The minimum mass of a spherically symmetric object in $D$-dimensions, and its implications for the mass hierarchy problem

TL;DR

This paper generalizes Buchdahl inequalities to arbitrary dimensions with a cosmological constant, exploring minimum mass and density limits, dark energy stability, and quantum implications across different space-time dimensions.

Contribution

It derives new mass bounds in higher dimensions with cosmological constant and analyzes dark energy stability and quantum mass scales.

Findings

Explicit minimum and maximum mass formulas for stable objects in D-dimensions.

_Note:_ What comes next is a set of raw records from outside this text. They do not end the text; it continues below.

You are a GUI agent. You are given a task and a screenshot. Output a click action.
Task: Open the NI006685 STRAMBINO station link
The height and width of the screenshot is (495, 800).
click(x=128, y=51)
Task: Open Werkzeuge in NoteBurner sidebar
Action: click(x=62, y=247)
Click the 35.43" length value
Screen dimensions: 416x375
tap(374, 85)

Analysis of Jeans instability for dark energy with arbitrary equations of state.

Quantum mass scale linked to cosmological constant, suggesting dark energy as a quantum particle sea.

Abstract

The existence of both a minimum mass and a minimum density in nature, in the presence of a positive cosmological constant, is one of the most intriguing results in classical general relativity. These results follow rigorously from the Buchdahl inequalities in four dimensional de Sitter space. In this work, we obtain the generalized Buchdahl inequalities in arbitrary space-time dimensions with $\Lambda \neq 0$ and consider both the de Sitter and anti-de Sitter cases. The dependence on $D$, the number of space-time dimensions, of the minimum and maximum masses for stable spherical objects is explicitly obtained. The analysis is then extended to the case of dark energy satisfying an arbitrary linear barotropic equation of state. The Jeans instability of barotropic dark energy is also investigated, for arbitrary $D$, in the framework of a simple Newtonian model with and without viscous dissipation, and we determine the dispersion relation describing the dark energy$-$matter condensation process, along with estimates of the corresponding Jeans mass (and radius). Finally, the quantum mechanical implications of mass limits are investigated, and we show that the existence of a minimum mass scale naturally leads to a model in which dark energy is composed of a `sea' of quantum particles, each with an effective mass proportional to $\Lambda^{1/4}$.